-- STATED PROBLEM --
Count the lines of the records below that contain the string "screenshot", and give only the number.

-- Target pointing data --
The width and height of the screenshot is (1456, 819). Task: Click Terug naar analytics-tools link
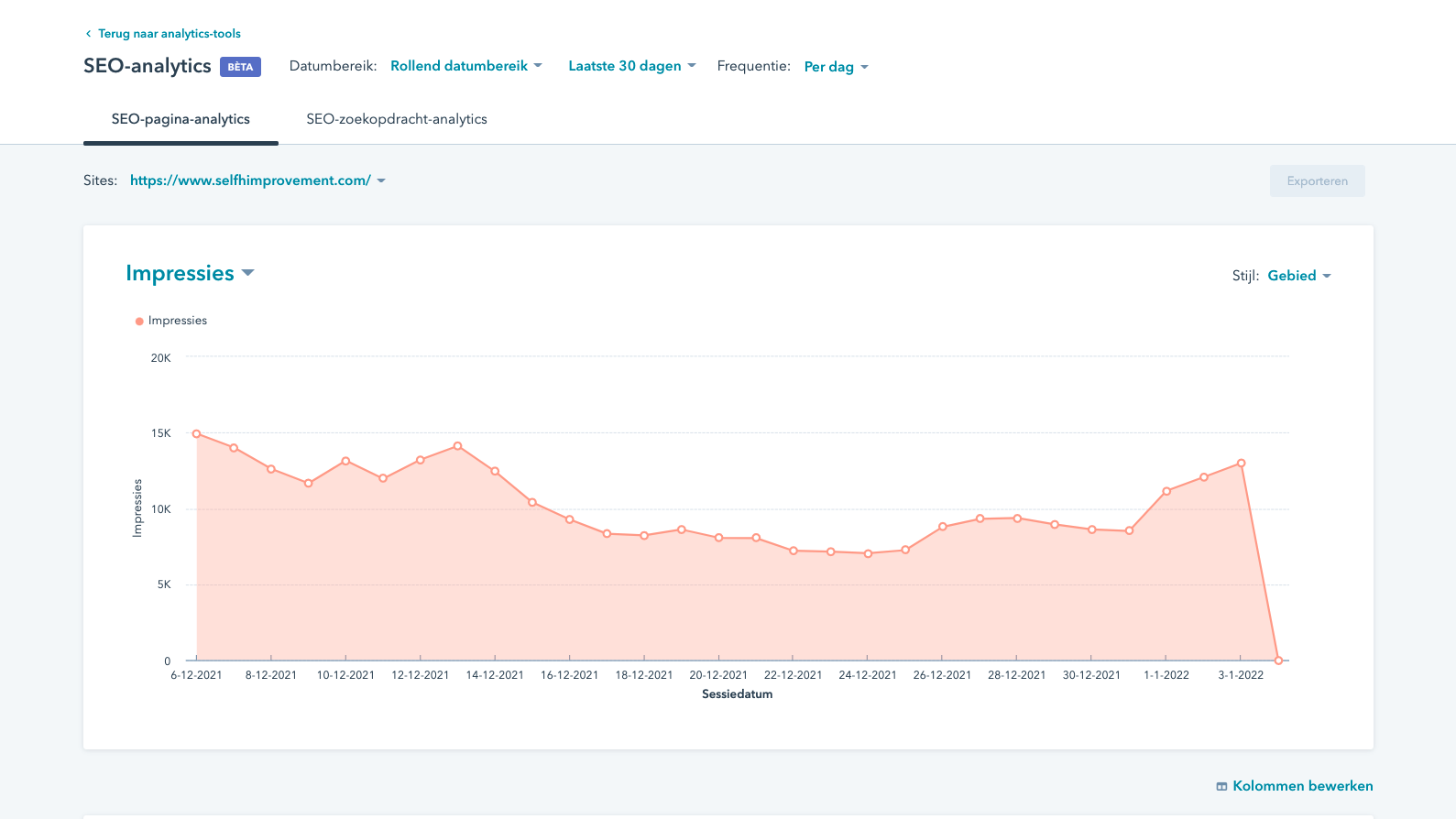(x=169, y=34)
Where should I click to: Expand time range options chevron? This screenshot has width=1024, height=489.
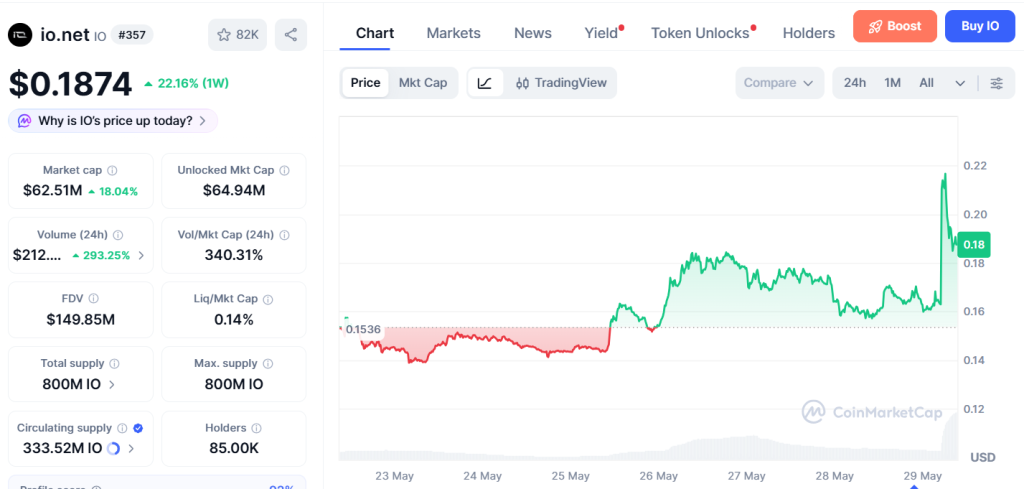tap(959, 83)
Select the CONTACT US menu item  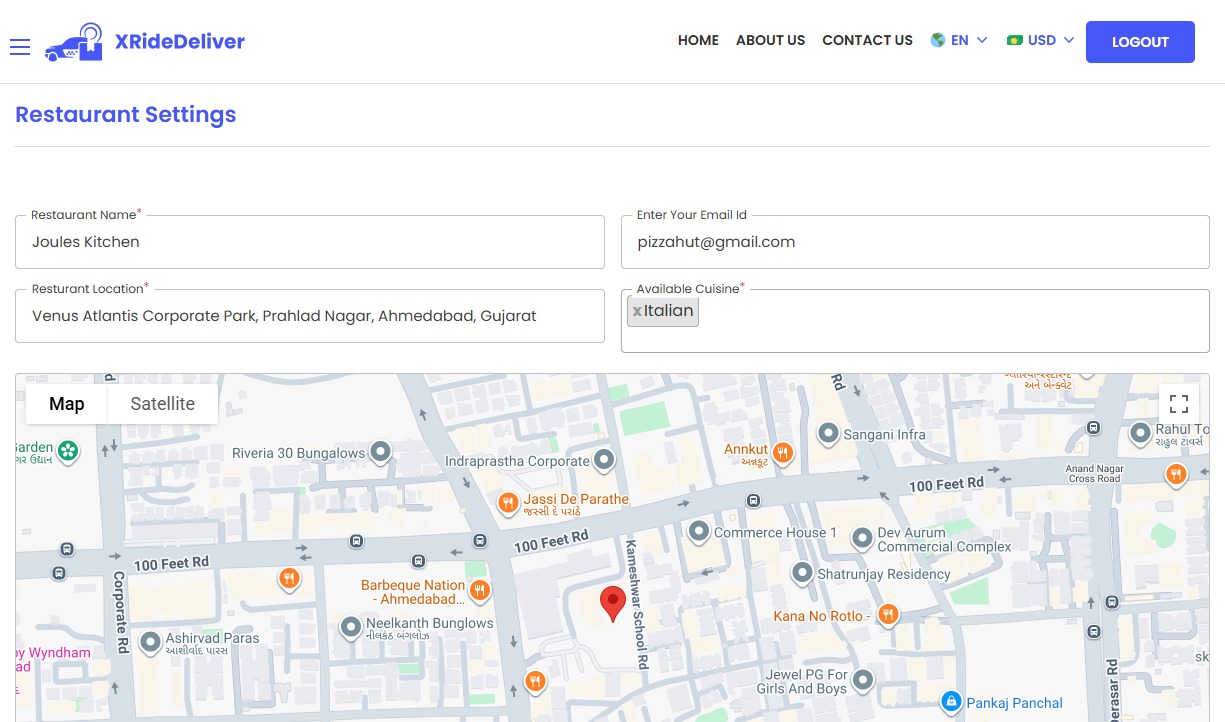coord(867,40)
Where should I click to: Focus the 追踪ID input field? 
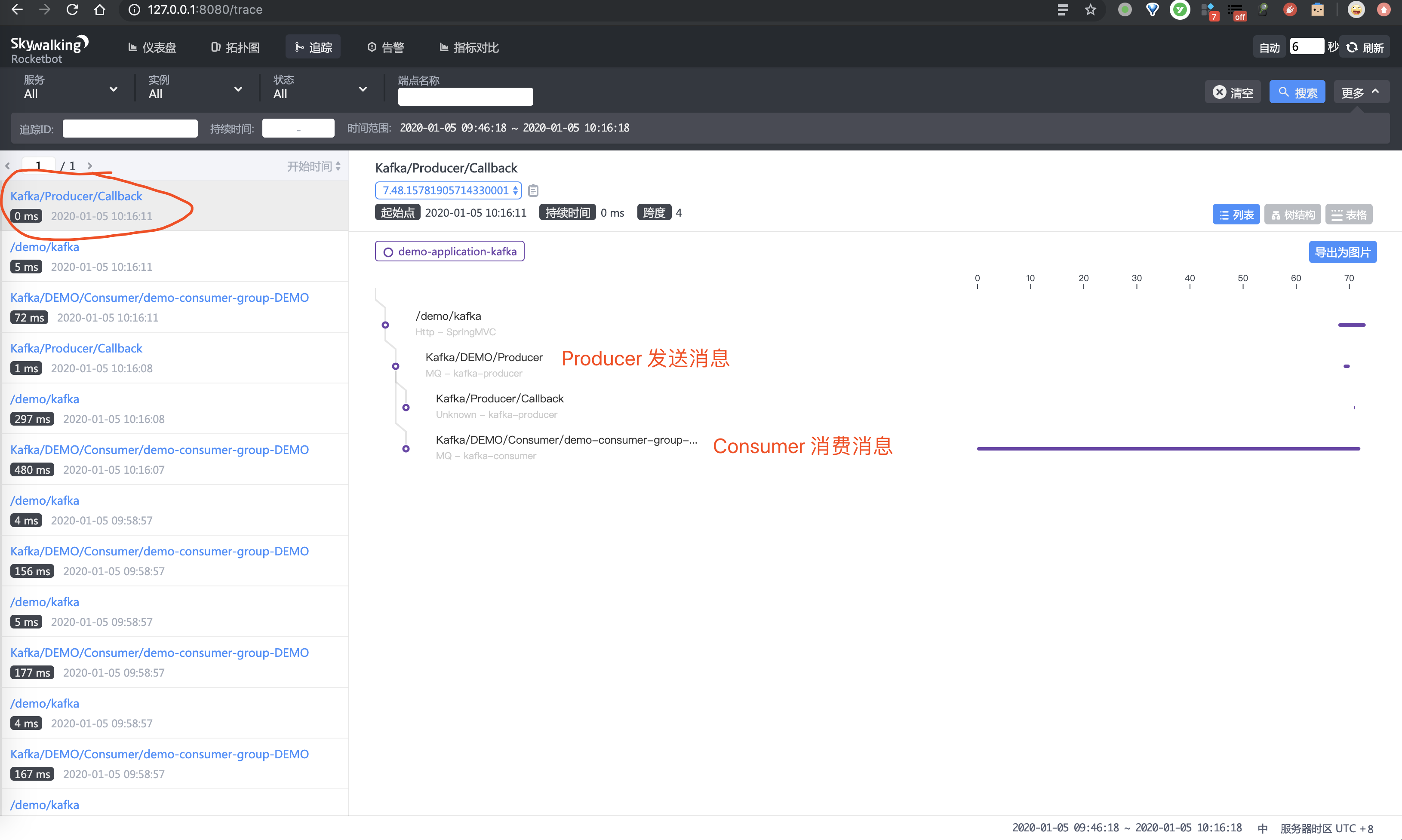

-- WORKED ANSWER --
2